╔══

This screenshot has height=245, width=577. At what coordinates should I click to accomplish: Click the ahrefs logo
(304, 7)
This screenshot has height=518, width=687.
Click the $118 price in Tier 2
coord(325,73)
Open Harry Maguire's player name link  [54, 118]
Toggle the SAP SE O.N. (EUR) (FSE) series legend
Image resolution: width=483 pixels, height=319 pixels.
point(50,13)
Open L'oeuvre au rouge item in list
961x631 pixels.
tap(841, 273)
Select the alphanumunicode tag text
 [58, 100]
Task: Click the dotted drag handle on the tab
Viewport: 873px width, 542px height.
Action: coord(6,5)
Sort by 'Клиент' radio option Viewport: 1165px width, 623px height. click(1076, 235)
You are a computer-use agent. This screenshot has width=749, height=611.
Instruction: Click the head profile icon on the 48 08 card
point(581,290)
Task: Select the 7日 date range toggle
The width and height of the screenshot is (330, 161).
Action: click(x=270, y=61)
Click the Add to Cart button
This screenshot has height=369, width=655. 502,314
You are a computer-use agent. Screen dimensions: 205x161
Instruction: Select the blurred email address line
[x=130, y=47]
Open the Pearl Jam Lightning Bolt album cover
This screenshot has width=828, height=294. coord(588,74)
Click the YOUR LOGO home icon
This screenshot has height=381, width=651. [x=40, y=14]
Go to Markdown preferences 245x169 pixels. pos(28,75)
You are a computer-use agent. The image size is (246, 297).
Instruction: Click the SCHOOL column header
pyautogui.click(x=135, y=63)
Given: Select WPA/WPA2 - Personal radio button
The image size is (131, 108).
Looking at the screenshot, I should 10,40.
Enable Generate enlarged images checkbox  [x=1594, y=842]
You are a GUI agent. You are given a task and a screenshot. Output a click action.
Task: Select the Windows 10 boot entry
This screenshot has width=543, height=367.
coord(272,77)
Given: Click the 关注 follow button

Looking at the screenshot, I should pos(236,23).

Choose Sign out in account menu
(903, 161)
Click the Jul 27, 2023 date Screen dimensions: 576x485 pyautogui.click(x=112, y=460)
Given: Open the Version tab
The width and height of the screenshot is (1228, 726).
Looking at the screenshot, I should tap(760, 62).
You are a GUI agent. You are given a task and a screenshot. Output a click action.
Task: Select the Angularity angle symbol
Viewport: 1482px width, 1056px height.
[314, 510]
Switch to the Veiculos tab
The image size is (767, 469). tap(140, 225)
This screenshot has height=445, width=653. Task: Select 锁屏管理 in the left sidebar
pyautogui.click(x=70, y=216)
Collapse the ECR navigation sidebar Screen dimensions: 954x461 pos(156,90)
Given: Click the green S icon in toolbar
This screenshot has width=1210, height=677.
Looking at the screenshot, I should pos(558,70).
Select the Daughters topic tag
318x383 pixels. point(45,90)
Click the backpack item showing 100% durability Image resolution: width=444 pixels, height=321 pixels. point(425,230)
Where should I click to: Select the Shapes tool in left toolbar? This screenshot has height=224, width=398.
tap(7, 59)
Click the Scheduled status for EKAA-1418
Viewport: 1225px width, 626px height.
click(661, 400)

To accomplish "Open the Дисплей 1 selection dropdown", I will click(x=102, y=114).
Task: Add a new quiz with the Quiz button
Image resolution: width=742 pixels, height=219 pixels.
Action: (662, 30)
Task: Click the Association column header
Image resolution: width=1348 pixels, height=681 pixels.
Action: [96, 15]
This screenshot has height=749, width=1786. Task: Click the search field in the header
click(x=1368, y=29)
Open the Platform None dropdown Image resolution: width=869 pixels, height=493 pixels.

╚══

**What you should do:** Lay out the material from the line that contains "Task: Select the 7日 date range toggle" through the line that contains "Go to Markdown" as a two-column CSV with the headers instruction and response. Give one row per item, put each field in quotation marks, and replace line breaks with spaces.

**In response:**
instruction,response
"Task: Select the 7日 date range toggle The width and height of the screenshot is (330, 161).","Action: click(x=270, y=61)"
"Click the Add to Cart button","This screenshot has height=369, width=655. 502,314"
"You are a computer-use agent. Screen dimensions: 205x161 Instruction: Select the blurred email address line","[x=130, y=47]"
"Open the Pearl Jam Lightning Bolt album cover","This screenshot has width=828, height=294. coord(588,74)"
"Click the YOUR LOGO home icon","This screenshot has height=381, width=651. [x=40, y=14]"
"Go to Markdown preferences 245x169 pixels.","pos(28,75)"